I'll climb briefly up onto one of my soapboxes. One flaw in treatment at a major research center is that the docs there are often hungry for patients for their clinical trials. I fended off several attempts to recruit me. That is probably one of the reasons some docs do not want their patients on triple blockade, or even combined blockade: it will remove them from the pool of patients they can recruit for their own or their colleagues trials. I'm all in favor of clinical trials when patients are properly recruited. I'm strongly against recruiting a patient for a trial when an existing approach, even if still not standard - like triple therapy, appears to offer a superior approach.

Quote:
My feeling is that I just want Irv to be treated...to jump on this before it can become more aggressive...but the treatment approaches are different here, it seems.....maybe behind the times.....and we don't have bottomless pockets to deal with this....to go to the states and pay for treatment there.

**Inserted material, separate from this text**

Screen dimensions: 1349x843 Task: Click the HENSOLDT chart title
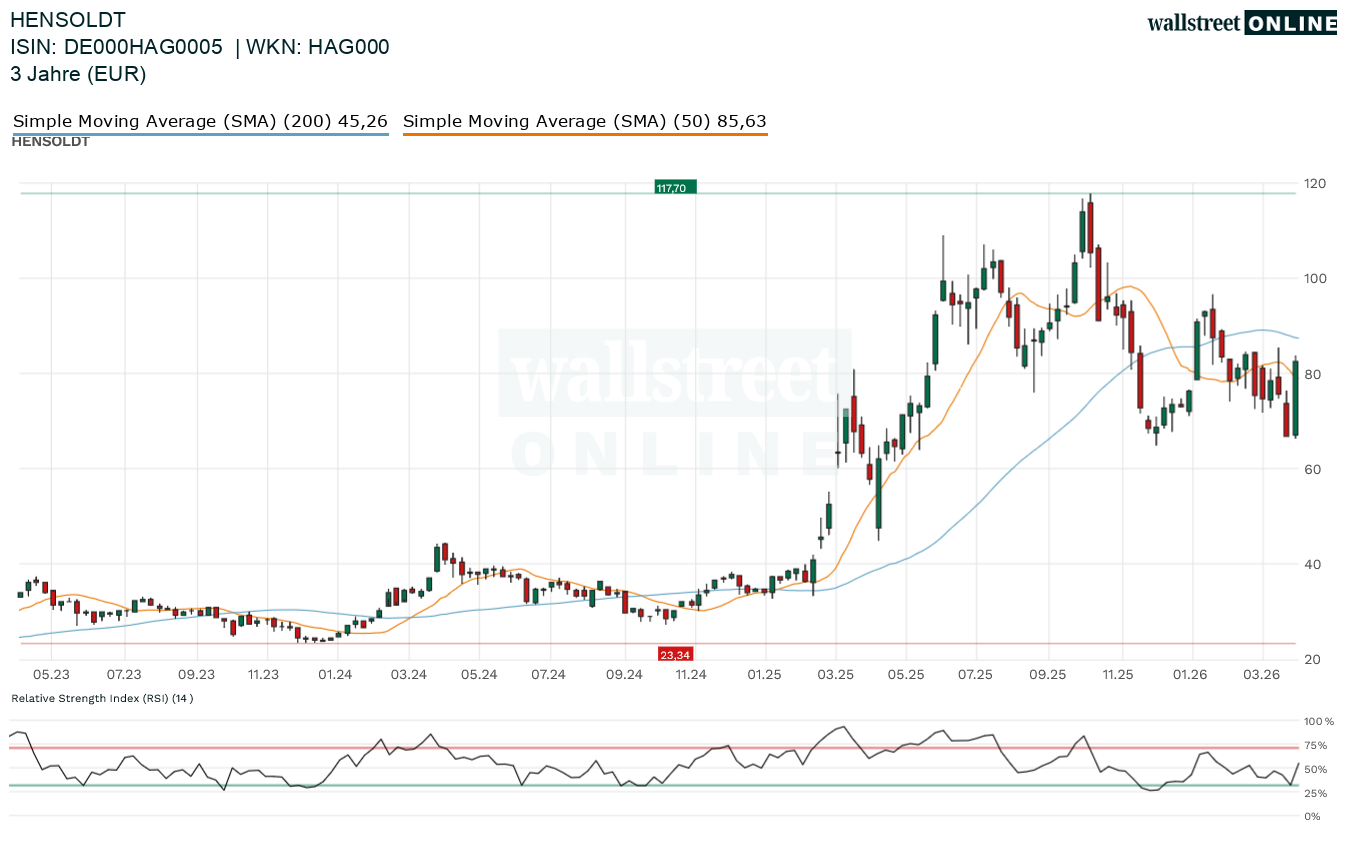click(x=68, y=19)
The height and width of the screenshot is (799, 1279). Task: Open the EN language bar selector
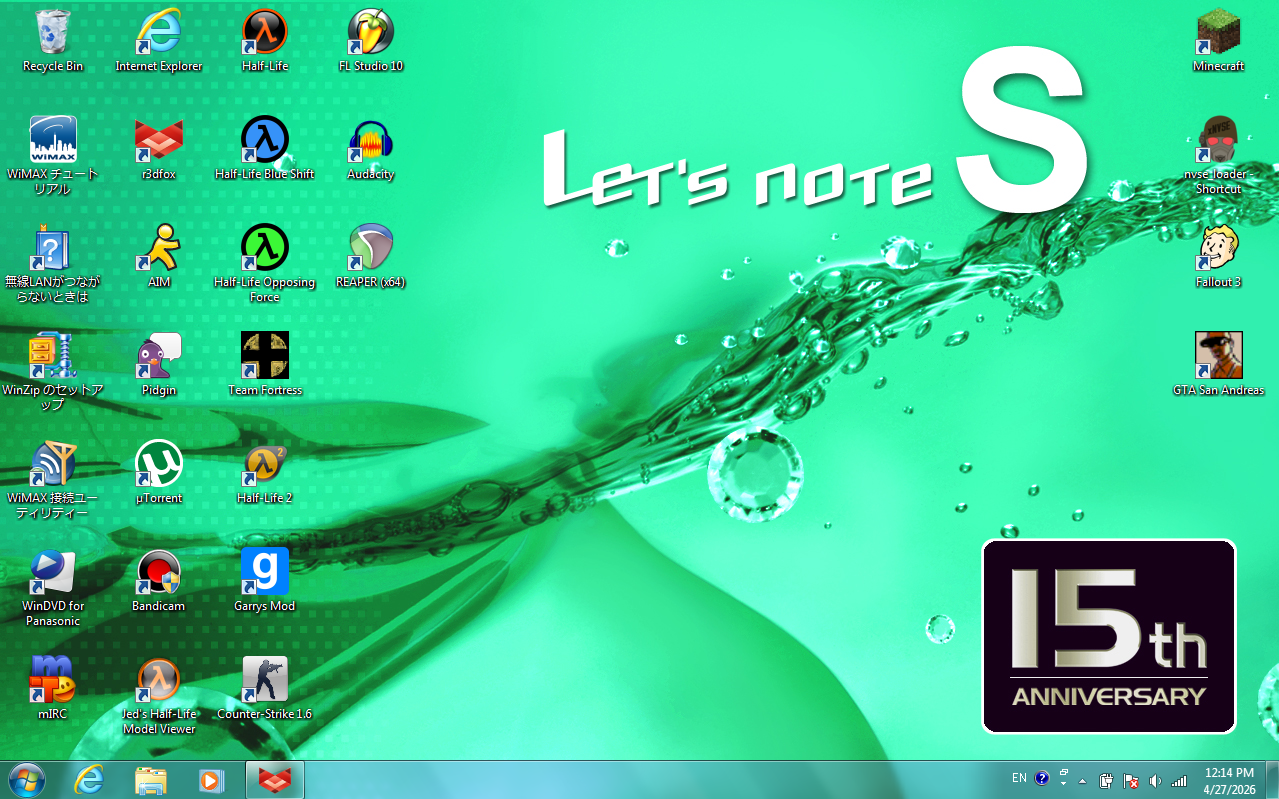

So, that's it for now. We still have to wait and see.

Rhonda
So many of us have to deal with these practical issues and work out acceptable compromises that include our wallets and other issues. I've made a few of these compromises myself. I hope you find an approach that works well, and I hope you will keep up your spirits and assertiveness while searching for it.

Take care,

Jim

Last edited by IADT3since2000; 02-02-2011 at 11:30 AM. Reason: A couple of small changes.